— 提取文本 —
生物燃料电池处理生活污水同步产电特性研究

以某生活污水处理厂缺氧池活性污泥为接种体,以葡萄糖为模拟生活废水,构建双室型微生物燃料电池。利用微生物燃料电池(MFC,Microbial fuel cell)实现生活废水降解与同步产电。研究基质降解动力学及温度对MFC电极过程动力学的影响,明确微生物电化学活性、阳极传荷阻抗、阳极电势、电池产能之间的关系,考察库伦效率及COD去除率。研究结果表明,电池功率输出与基质浓度关系遵循莫顿动力学方程:P=Pmaxc/(ks+c),其中,半饱和常数ks为138.5 mg/L,最大功率密度Pmax为320.2 mW/m2。葡萄糖浓度较小时,反应遵循一级动力学规律:-dcA/dt=kcA,k=0.262 h-1。操作温度从20℃提高到35℃,生物膜电化学活性不断提高,传荷阻抗从361.2Ω减小到36.2Ω,阳极电极电势不断降低,同时,峰值功率密度从80.6 mW/m2提高到183.3 mW/m2。45℃时,产电菌活性降低,峰值功率密度减小到36.8 mW/m2。葡萄糖浓度为1 500 mg/L,温度为35℃时,MFC电化学性能最佳,稳定运行6 h后库伦效率为44.6%,COD去除率为49.2%。

— 任务清单 —
- a) 更新这篇污水产电研究中从“生物燃料电池处理生活污水同步产电特性研究”到“500 mg/L,温度为35℃时,MFC电化学性能最佳,稳定运行6 h后库伦效率为44.6%,COD去除率为49.2%。”之间的内容(首尾均包含),把其中的“葡萄糖”一律换成“乳酸”后写出。
- b) 按这篇污水产电研究所述,操作温度为45℃时峰值功率密度减小到多少?

像素坐标定位数据:
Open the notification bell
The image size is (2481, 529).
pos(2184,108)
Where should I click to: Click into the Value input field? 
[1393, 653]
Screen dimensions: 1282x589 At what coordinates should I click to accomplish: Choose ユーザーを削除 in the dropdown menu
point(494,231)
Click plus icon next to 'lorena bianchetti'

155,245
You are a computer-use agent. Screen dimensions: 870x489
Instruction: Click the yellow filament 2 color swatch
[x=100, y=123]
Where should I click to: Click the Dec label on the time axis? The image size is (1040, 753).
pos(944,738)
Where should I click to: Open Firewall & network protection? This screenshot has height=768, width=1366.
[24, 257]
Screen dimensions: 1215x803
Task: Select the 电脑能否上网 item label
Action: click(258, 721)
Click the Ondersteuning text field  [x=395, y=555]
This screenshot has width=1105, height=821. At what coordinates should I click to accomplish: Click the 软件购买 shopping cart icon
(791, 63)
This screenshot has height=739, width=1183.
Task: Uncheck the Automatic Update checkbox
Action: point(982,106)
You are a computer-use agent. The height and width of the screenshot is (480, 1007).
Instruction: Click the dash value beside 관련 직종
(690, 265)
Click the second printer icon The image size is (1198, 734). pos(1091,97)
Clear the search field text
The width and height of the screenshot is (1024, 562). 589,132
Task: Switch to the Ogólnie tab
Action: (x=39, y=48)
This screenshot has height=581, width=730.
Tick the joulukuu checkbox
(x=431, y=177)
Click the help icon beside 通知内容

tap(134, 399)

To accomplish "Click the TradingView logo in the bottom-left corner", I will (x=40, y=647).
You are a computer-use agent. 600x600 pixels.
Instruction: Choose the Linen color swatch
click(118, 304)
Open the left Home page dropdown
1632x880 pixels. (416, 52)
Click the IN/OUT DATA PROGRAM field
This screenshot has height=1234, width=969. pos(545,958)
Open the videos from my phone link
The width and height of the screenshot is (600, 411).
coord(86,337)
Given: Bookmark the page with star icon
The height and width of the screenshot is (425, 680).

— 依次作答 —
- a)
生物燃料电池处理生活污水同步产电特性研究

以某生活污水处理厂缺氧池活性污泥为接种体,以乳酸为模拟生活废水,构建双室型微生物燃料电池。利用微生物燃料电池(MFC,Microbial fuel cell)实现生活废水降解与同步产电。研究基质降解动力学及温度对MFC电极过程动力学的影响,明确微生物电化学活性、阳极传荷阻抗、阳极电势、电池产能之间的关系,考察库伦效率及COD去除率。研究结果表明,电池功率输出与基质浓度关系遵循莫顿动力学方程:P=Pmaxc/(ks+c),其中,半饱和常数ks为138.5 mg/L,最大功率密度Pmax为320.2 mW/m2。乳酸浓度较小时,反应遵循一级动力学规律:-dcA/dt=kcA,k=0.262 h-1。操作温度从20℃提高到35℃,生物膜电化学活性不断提高,传荷阻抗从361.2Ω减小到36.2Ω,阳极电极电势不断降低,同时,峰值功率密度从80.6 mW/m2提高到183.3 mW/m2。45℃时,产电菌活性降低,峰值功率密度减小到36.8 mW/m2。乳酸浓度为1 500 mg/L,温度为35℃时,MFC电化学性能最佳,稳定运行6 h后库伦效率为44.6%,COD去除率为49.2%。

- b) 36.8 mW/m2。